START Task input

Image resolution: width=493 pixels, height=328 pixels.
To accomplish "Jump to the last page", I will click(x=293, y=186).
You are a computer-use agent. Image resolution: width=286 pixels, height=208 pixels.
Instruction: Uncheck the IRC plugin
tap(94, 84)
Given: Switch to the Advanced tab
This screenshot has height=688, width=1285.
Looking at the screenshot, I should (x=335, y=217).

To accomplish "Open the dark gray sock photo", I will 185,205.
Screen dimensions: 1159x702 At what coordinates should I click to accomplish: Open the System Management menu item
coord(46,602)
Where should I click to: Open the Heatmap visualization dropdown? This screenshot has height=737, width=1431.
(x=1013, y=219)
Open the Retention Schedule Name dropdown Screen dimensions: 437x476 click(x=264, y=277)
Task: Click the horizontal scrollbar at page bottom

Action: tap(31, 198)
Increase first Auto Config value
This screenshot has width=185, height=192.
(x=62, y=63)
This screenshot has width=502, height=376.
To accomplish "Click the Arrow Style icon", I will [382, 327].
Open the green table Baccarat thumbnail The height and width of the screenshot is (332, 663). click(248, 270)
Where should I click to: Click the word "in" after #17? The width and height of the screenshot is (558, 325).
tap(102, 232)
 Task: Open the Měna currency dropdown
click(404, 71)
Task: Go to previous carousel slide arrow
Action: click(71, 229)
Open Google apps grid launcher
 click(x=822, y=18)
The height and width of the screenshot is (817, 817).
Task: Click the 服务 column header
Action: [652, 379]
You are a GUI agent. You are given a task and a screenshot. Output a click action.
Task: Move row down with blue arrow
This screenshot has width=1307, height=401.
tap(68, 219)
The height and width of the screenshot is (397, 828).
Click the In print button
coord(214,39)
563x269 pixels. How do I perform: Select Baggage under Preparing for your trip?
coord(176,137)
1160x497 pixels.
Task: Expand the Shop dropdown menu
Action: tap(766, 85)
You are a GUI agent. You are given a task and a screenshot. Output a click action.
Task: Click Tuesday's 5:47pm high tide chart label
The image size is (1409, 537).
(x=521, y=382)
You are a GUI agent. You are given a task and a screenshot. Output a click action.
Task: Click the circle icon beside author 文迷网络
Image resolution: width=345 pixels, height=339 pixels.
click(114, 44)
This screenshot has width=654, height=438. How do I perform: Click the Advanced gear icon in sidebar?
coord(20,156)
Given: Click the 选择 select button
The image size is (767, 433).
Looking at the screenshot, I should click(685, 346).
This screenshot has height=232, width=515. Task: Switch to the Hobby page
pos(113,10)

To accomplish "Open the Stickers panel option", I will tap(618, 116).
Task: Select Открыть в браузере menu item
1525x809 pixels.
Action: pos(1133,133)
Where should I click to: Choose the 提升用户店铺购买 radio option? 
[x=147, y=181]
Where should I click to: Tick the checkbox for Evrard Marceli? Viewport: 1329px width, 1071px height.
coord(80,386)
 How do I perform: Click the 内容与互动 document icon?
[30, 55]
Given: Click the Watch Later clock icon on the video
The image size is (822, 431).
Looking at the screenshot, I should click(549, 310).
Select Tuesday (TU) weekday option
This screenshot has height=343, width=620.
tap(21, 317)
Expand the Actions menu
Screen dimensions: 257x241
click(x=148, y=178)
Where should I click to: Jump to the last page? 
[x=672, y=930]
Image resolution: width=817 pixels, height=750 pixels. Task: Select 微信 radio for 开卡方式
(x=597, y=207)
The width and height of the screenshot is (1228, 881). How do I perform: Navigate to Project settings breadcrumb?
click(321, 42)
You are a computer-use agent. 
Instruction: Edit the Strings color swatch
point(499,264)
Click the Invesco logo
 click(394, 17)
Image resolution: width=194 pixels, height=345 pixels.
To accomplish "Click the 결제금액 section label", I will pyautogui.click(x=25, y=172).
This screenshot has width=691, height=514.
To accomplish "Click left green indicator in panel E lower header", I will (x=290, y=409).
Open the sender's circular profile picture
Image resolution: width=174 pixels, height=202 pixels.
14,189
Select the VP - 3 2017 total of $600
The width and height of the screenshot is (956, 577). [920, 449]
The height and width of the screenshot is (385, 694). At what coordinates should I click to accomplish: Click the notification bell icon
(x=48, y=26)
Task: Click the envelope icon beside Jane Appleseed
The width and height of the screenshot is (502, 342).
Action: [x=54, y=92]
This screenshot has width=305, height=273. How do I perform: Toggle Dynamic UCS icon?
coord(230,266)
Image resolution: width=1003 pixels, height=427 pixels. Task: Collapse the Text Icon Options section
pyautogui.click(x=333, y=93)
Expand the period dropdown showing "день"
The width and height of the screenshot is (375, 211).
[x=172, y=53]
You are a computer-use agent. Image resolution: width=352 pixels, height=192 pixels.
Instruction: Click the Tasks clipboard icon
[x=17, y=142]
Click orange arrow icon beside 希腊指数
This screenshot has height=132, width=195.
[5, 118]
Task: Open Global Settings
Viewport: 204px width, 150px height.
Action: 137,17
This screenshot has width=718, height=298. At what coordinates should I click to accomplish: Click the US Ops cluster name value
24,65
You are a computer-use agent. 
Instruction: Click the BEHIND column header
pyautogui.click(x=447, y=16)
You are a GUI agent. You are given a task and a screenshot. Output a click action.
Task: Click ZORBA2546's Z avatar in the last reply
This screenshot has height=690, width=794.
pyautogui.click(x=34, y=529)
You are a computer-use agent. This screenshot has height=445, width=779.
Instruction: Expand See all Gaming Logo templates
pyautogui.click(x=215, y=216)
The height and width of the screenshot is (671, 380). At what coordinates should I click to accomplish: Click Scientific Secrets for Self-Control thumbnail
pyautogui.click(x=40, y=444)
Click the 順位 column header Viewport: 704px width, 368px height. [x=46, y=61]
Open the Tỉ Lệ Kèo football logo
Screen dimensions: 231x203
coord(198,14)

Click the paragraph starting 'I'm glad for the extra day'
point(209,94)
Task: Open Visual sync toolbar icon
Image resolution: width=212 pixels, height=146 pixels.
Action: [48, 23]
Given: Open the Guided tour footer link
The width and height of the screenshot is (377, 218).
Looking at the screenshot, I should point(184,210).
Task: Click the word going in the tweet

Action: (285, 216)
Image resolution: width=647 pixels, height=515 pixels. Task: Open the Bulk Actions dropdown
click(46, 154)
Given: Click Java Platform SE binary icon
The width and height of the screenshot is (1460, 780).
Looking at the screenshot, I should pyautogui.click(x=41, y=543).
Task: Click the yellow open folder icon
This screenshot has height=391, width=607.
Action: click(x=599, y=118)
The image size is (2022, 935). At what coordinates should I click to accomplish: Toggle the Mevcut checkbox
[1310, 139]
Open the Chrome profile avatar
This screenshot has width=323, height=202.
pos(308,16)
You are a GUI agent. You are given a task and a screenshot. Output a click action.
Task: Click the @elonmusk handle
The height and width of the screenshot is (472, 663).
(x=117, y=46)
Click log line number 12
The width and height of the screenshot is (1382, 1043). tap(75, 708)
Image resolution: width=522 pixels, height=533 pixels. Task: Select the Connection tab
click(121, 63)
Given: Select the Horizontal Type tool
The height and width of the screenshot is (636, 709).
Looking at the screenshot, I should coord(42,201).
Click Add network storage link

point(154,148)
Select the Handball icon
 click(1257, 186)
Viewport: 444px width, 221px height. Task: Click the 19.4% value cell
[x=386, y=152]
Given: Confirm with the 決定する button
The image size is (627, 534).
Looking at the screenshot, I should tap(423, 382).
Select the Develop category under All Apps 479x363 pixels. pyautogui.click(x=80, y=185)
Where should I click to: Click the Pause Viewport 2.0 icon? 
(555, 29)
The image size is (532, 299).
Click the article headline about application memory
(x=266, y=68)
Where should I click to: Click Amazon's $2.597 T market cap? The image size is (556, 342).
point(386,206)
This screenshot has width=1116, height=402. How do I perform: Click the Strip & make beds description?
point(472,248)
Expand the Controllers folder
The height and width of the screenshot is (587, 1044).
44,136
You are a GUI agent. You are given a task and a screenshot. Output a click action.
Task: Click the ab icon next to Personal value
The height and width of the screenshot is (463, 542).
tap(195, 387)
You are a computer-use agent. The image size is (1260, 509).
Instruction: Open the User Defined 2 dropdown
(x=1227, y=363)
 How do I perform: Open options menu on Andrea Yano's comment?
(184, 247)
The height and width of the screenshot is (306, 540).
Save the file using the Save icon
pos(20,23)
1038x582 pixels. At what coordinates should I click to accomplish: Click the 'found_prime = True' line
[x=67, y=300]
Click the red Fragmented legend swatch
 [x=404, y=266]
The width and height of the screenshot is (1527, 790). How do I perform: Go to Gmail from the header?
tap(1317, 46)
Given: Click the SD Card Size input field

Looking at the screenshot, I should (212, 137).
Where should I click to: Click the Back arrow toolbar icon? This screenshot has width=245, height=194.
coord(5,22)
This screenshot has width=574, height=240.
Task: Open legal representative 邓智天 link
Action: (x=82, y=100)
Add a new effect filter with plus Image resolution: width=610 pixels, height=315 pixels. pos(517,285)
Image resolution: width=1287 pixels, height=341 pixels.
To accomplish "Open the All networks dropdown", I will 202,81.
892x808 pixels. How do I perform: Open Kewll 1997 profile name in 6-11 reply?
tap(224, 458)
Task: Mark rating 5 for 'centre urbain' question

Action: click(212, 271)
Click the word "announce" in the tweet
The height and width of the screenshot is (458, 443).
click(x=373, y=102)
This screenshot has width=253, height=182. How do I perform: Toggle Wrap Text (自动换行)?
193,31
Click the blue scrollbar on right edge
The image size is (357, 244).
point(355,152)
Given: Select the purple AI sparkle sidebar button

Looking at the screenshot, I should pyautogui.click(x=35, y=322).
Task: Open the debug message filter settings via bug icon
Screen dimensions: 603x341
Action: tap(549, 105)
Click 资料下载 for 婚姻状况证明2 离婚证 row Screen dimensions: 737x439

END Task input

**Description of the task:** Pull every line containing the word "label" out of the material.

**Result:**
Task: Click Tuesday's 5:47pm high tide chart label
To accomplish "Click the 결제금액 section label", I will pyautogui.click(x=25, y=172).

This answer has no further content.